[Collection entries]
━━━━━━━━━━
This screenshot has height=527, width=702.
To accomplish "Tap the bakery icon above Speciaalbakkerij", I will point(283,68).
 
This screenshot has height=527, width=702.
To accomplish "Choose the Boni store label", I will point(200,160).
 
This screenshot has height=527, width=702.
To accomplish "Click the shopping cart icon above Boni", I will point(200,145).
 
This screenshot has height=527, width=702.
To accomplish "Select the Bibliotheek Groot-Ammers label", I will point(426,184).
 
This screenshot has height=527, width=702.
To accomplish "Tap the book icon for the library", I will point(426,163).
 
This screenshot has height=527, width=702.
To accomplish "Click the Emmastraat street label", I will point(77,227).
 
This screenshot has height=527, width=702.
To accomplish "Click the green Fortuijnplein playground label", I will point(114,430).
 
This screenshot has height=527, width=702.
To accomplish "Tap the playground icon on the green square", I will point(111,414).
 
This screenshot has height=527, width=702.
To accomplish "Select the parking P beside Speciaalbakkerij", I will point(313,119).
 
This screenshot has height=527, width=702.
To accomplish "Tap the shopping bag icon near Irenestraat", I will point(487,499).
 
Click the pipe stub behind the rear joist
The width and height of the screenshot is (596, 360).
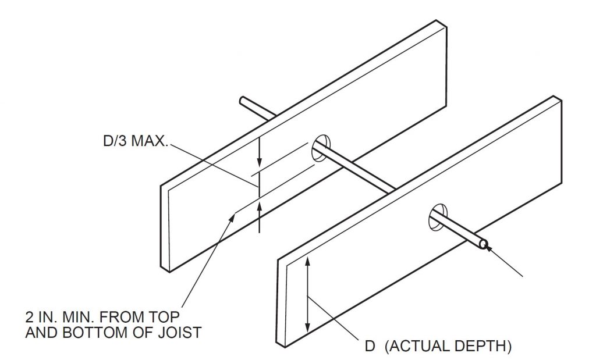(254, 109)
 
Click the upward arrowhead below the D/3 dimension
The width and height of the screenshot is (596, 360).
(260, 208)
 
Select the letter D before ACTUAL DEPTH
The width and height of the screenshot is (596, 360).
(369, 347)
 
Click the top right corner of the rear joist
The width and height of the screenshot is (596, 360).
(442, 23)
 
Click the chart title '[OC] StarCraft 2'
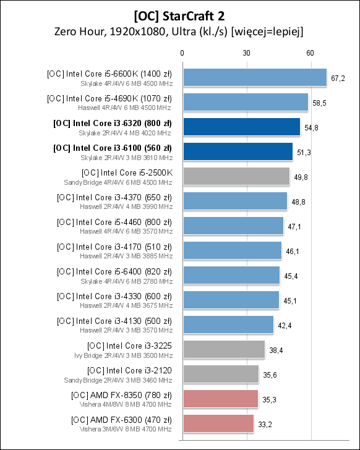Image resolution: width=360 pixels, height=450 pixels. (x=179, y=14)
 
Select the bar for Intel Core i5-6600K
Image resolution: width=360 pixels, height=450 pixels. (x=254, y=77)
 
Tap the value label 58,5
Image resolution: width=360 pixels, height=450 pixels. (x=320, y=103)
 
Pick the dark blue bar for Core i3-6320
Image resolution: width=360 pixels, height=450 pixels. (x=241, y=127)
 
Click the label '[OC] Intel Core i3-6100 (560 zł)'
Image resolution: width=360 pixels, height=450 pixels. (x=113, y=148)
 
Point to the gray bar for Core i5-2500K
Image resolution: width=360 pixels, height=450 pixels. (x=236, y=176)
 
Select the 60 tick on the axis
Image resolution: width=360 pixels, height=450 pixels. (x=311, y=53)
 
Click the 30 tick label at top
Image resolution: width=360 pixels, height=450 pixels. (x=246, y=53)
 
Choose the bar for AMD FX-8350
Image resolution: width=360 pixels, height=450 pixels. (x=220, y=399)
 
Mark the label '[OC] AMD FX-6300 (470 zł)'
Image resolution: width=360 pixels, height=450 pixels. (x=122, y=420)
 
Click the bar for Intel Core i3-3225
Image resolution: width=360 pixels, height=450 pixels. (x=223, y=349)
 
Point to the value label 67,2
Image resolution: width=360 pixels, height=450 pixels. (x=338, y=78)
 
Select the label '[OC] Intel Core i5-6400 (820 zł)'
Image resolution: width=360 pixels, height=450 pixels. (x=114, y=271)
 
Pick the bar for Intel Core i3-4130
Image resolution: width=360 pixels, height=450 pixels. (x=228, y=325)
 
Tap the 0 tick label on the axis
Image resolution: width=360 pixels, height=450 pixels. (x=182, y=53)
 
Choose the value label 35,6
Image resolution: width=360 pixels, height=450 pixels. (x=269, y=375)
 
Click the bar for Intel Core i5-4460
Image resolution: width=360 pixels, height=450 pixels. (x=233, y=226)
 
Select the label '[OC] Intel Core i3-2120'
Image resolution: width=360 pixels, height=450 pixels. (x=130, y=370)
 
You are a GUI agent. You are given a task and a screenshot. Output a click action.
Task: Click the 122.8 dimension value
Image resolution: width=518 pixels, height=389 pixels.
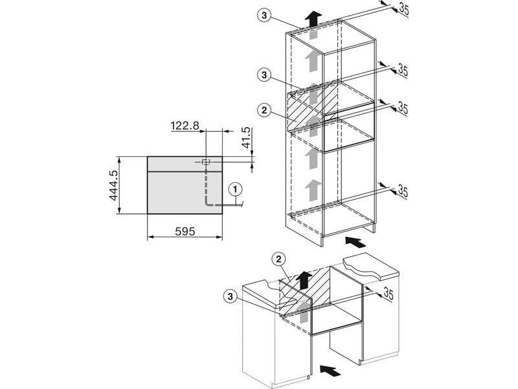185,126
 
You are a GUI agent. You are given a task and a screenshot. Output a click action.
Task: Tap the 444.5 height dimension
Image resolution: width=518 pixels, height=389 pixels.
114,185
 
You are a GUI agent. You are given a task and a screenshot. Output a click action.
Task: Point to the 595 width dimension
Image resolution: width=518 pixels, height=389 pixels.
185,231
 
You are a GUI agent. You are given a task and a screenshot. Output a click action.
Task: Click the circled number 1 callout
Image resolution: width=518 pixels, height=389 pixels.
235,189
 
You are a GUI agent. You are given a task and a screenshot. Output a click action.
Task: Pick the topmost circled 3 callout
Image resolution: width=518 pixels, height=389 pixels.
264,15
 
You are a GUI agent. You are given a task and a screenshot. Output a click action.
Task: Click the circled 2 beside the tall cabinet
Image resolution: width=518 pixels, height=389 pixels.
264,110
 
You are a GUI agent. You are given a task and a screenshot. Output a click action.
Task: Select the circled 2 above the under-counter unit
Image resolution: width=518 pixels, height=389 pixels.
279,259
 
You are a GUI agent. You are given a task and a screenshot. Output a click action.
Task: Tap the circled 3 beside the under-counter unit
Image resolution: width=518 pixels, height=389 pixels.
231,296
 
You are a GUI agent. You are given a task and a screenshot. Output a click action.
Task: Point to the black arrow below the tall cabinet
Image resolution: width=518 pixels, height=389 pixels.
355,242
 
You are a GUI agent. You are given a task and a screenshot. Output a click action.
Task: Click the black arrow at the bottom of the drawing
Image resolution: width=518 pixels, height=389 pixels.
330,370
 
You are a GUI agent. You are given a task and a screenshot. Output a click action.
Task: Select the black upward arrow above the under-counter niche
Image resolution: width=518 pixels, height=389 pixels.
304,281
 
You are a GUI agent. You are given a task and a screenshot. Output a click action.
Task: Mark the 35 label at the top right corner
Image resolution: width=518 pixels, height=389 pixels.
403,9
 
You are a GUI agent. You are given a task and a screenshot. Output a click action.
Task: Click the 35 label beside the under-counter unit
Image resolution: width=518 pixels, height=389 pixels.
388,293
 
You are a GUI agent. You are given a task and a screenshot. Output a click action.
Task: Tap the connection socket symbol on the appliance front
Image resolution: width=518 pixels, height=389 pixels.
206,161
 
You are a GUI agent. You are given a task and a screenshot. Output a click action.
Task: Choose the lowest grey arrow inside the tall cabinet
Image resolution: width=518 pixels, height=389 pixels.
313,190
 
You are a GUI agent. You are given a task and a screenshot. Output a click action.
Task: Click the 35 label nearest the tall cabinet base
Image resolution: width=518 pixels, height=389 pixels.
403,191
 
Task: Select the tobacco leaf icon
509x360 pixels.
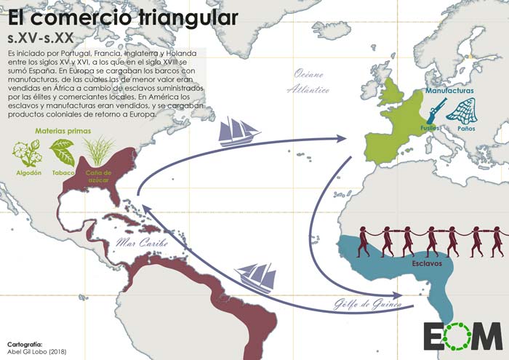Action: (x=62, y=153)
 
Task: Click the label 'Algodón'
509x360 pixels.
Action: (x=25, y=174)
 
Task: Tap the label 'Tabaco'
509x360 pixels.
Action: (x=61, y=174)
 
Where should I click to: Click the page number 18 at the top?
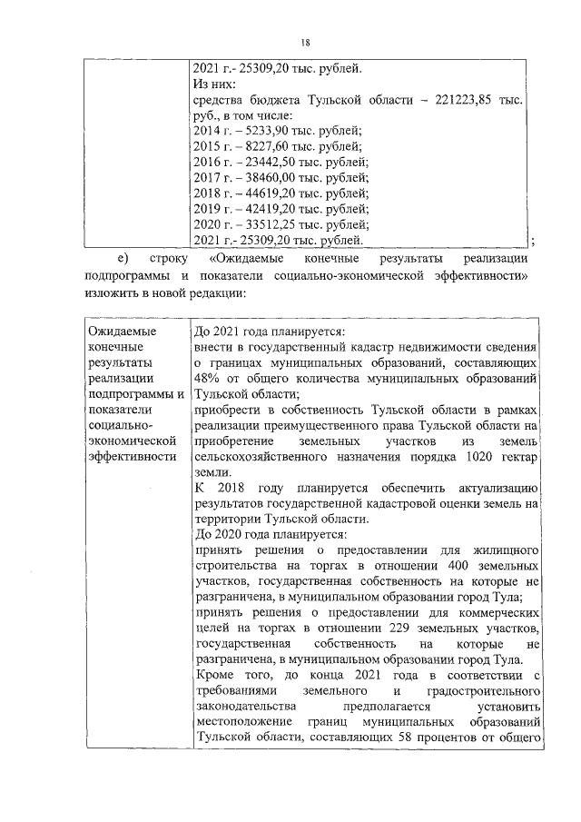tap(305, 41)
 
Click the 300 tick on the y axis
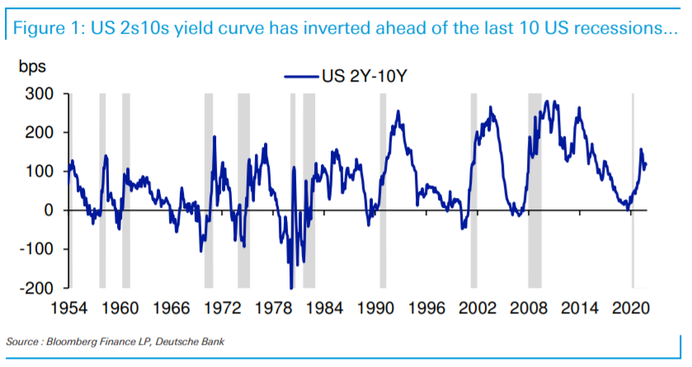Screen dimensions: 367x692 click(38, 94)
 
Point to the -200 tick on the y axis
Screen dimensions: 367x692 click(35, 289)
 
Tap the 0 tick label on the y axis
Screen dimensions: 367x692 click(48, 211)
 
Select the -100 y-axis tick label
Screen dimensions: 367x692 click(35, 250)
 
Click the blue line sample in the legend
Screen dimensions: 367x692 click(303, 76)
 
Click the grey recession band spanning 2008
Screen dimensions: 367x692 click(534, 190)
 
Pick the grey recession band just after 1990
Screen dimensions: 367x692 click(383, 190)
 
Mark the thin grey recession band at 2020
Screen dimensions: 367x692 click(633, 190)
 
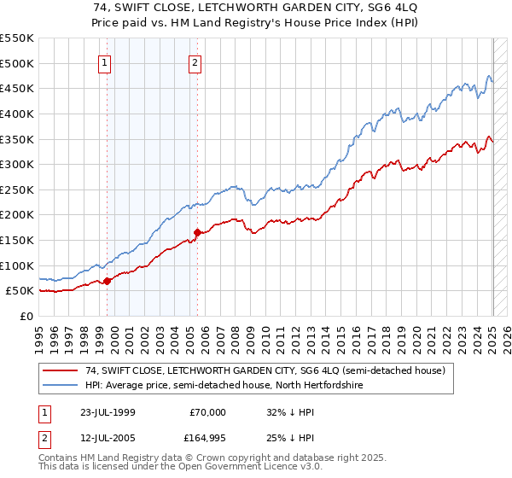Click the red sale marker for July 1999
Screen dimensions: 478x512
point(108,280)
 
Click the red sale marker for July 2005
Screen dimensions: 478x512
point(198,232)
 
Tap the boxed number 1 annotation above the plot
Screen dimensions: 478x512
point(104,61)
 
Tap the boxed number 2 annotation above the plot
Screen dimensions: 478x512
point(195,61)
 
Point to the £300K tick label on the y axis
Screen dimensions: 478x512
point(17,164)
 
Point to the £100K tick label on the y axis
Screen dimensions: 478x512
point(17,265)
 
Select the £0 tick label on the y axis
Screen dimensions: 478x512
point(25,316)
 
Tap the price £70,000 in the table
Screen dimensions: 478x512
point(207,412)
━━━━━━━━━━
Copy the items above word for word, starting at the line containing "Select the £0 tick label on the y axis" and ending at the end of the items.

Select the £0 tick label on the y axis
Screen dimensions: 478x512
point(25,316)
 
Tap the price £70,000 in the table
Screen dimensions: 478x512
point(207,412)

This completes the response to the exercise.